▸ Excerpted passage:
'Titanic Thompson' by Kevin Cook

By: Jay Flemma


The odds on all life may be 6-5 against, but not when Kevin Cook is writing. Then they are the 1-9 in your favor that Titanic Thompson, the subject of this biography and America's greatest gambler and swindler, looked for in a bet.

Cook, the former editor of Golf Magazine and Sports Illustrated scored holes-in-one with "Tommy's Honor," the biography of Old Tom Morris, and "Driven," a no-holds-barred assessment of the damage competitive parenting and sports lust can do to a young teen attending a $100,000-a-year sports academy.

This time, Cook flops the nuts, rolls a seven and hits the quinella while delivering a poignant look at one of sports and gambling's most colorful and divisive characters: Alvin Thomas, a.k.a. Titanic Thompson, the "Man Who Bet on Everything." Part grafter, part hustler, part world-class athlete and full-time predator, cheat, thief, and deadbeat dad, Titanic Thompson was revered by gamblers and friends as creative, cunning, talented, gregarious and fascinating: a true outlaw in an age when America revered outlaws.

Thompson was also one of the greatest golfers of his generation, playing at a Tour-caliber level both right- and left-handed. He hustled pool with Minnesota Fats. He swindled Al Capone. He dined at the side of Arnold Rothstein, the infamous gambler who rigged the 1919 "Black Sox" World Series and was shot to death during a crooked card game.

Thompson organized the legendary three-day money match between Lee Trevino and Ray Floyd at Horizon Hills in Texas. He had the fastest, deftest hands for card and coin tricks. He's even the primary inspiration for the character of Bat Masterson in the famous Broadway show and movie "Guys and Dolls" - though the real-life Sky Masterson was a buffalo hunter-turned-sports writer who famously died at his typewriter . . . sounds good to me, sign me up for that!

Titanic also spent his life one step ahead of the sheriff, gangsters and bankruptcy. He killed five men - well, four men and one boy who tried to hold him up at gunpoint. ("How did I feel when I shot those five men?" he remarked. "It felt like good shooting.") He married five teenagers - even when he was in his 50s and 60s - and abandoned them if they became pregnant, though leaving each with a small fortune. He died lonely and broke. Like all great gamblers and thieves, the last proverbial check he wrote probably bounced.

▸ Available data:
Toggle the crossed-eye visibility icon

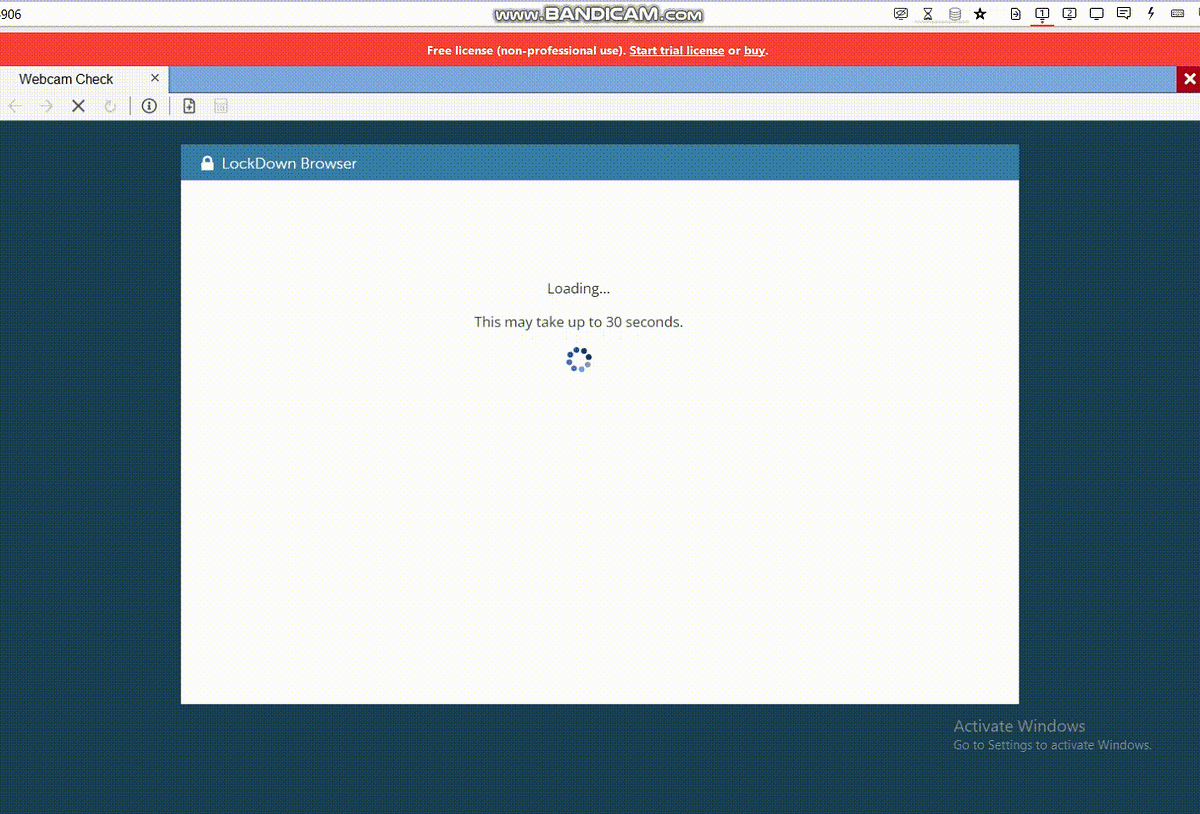(901, 13)
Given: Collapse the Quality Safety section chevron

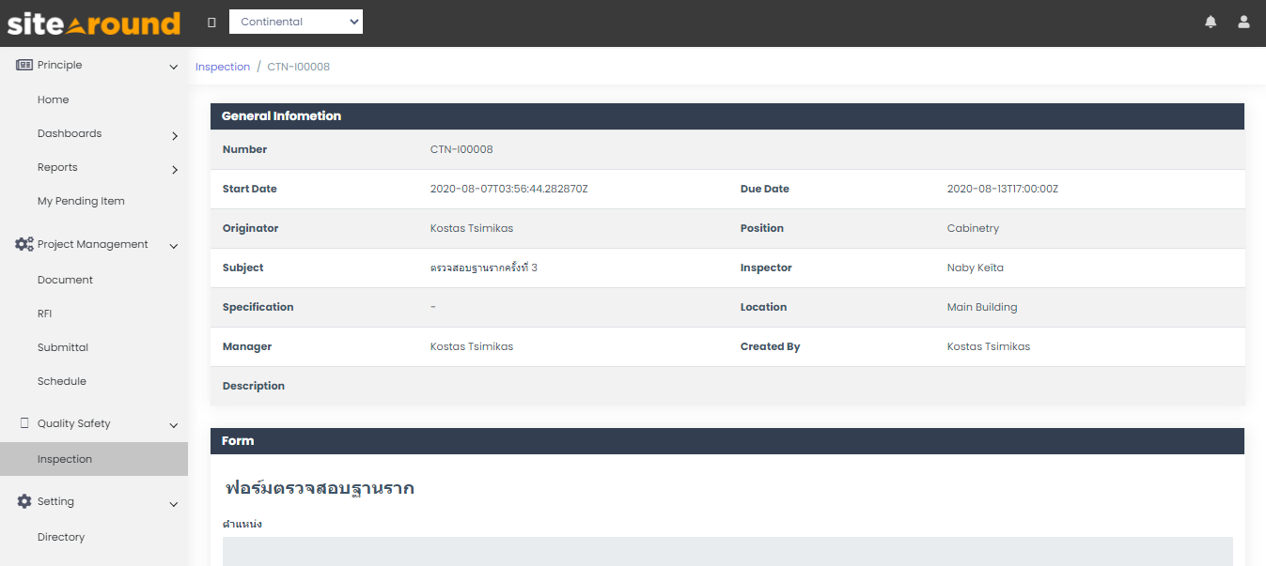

▸ Stated goal A: Where was the three-day money match between Lee Trevino and Ray Floyd held, according to the Titanic Thompson review?
▸ Stated goal B: Reproduce the passage of the Titanic Thompson review that starts at the words "The odds on" and stops after "a $100,000-a-year sports academy.".
The material comes from a source separate from the Titanic Thompson review.

▸ Task solution A: At Horizon Hills in Texas.

▸ Task solution B:
The odds on all life may be 6-5 against, but not when Kevin Cook is writing. Then they are the 1-9 in your favor that Titanic Thompson, the subject of this biography and America's greatest gambler and swindler, looked for in a bet.

Cook, the former editor of Golf Magazine and Sports Illustrated scored holes-in-one with "Tommy's Honor," the biography of Old Tom Morris, and "Driven," a no-holds-barred assessment of the damage competitive parenting and sports lust can do to a young teen attending a $100,000-a-year sports academy.